И при таком осторожном отношении к самой больной странице нашей истории я наткнулся на "Запретный дневник" Ольги Берггольц. Честно говоря, ее стихи краем уха слышал, но сознательно не читал, зная, что она писала их на злобу дня, выполняя долг и зарабатывая кусок хлеба. Что можно ждать от них читателю, ищущему документы об истории не государства, а человека?
И вот наткнулся на этот дневник, опубликованный лишь в 2010 г. Честно говоря, был восхищен.
«Жалкие хлопоты власти и партии, - пишет она в своем потайном дневнике, - за которые мучительно стыдно... Как же довели до того, что Ленинград осажден, Киев осажден, Одесса осаждена. Ведь немцы все идут и идут... Артиллерия садит непрерывно... Не знаю, чего во мне больше — ненависти к немцам или раздражения, бешеного, щемящего, смешанного с дикой жалостью, — к нашему правительству... Это называлось: "Мы готовы к войне". О сволочи, авантюристы, безжалостные сволочи!”.
Эти слова - как печать достоверности записанных переживаний. Если она рискнула это написать в годы войны, хотя и прошла школу допросов в НКВД, то можно верить и всему остальному. Писала не для современников, а для далеких потомков.
Рекомендую: http://lib.rus.ec/b/416262/read
типичная еврейская линия поведения, обслуживать власть и хорошо жить, а потом вдруг * типа всю жизнь был ее антогонистом*. Вперед, абрашки. мудулятур, так пойдет или опять удалишь, зильберман нехороший...
А почему "типичная еврейская линия поведения"? Это правда жизни:
"Не знаю, чего во мне больше — ненависти к немцам или раздражения, бешеного, щемящего, смешанного с дикой жалостью, — к нашему правительству... Это называлось: "Мы готовы к войне". О сволочи, авантюристы, безжалостные сволочи!"
И спасибо автору за:
"В войну вступило поколение напуганное до уровня генного кода "великим террором", сформировавшим навыки безопасного не только поведения, но и мышления."

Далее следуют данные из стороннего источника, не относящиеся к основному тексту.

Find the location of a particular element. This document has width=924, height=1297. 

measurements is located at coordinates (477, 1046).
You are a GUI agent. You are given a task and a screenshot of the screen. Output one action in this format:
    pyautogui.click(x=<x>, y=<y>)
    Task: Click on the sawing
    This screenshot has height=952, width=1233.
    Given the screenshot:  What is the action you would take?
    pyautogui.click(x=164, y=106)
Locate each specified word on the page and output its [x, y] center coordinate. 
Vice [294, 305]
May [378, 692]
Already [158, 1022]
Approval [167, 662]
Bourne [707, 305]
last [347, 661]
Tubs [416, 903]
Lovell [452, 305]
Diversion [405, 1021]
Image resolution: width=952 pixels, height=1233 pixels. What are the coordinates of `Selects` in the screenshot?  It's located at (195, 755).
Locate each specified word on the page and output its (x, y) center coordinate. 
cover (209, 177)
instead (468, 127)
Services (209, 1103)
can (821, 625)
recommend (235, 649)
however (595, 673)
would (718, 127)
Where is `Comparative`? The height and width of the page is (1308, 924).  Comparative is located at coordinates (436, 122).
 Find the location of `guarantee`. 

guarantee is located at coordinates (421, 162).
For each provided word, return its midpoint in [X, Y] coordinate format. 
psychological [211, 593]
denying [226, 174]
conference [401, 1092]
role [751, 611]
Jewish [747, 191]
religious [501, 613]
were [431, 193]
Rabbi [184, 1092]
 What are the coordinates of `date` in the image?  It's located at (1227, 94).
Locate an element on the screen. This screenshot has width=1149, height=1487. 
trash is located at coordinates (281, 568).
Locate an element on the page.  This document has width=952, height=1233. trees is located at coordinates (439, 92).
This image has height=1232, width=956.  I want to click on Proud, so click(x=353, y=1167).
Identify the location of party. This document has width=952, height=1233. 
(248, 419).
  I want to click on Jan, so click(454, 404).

- Смешно смотреть сегодняшние фильмы о войне, где солдаты ползают в чистой отутюженной новой форме, говорят, как студенты театрального института. И главное - нету страха в глазах, телосложении.
Ветераны войны молчат.
Те, которые настоящие.
Потому что правда ужасна.
А ложь отвратительна...
Я помню рассказы фронтовиков на сенокосе в середине 60-х. Понятно, что возле большого костра с батареей из бутылок вина. Помню слезы и мат. Которыми проклинали командиров( больших), иногда комиссаров и замполитов, почти все со злобой вспоминали особистов и заградотряды. Помню как материли со злобой, когда вспоминали Г. Жукова. Но иногда как ругательство могли сказать слово " троцкист". Хотя среди них немало было членов партии, партийное руководство всегда оценивали нелестно.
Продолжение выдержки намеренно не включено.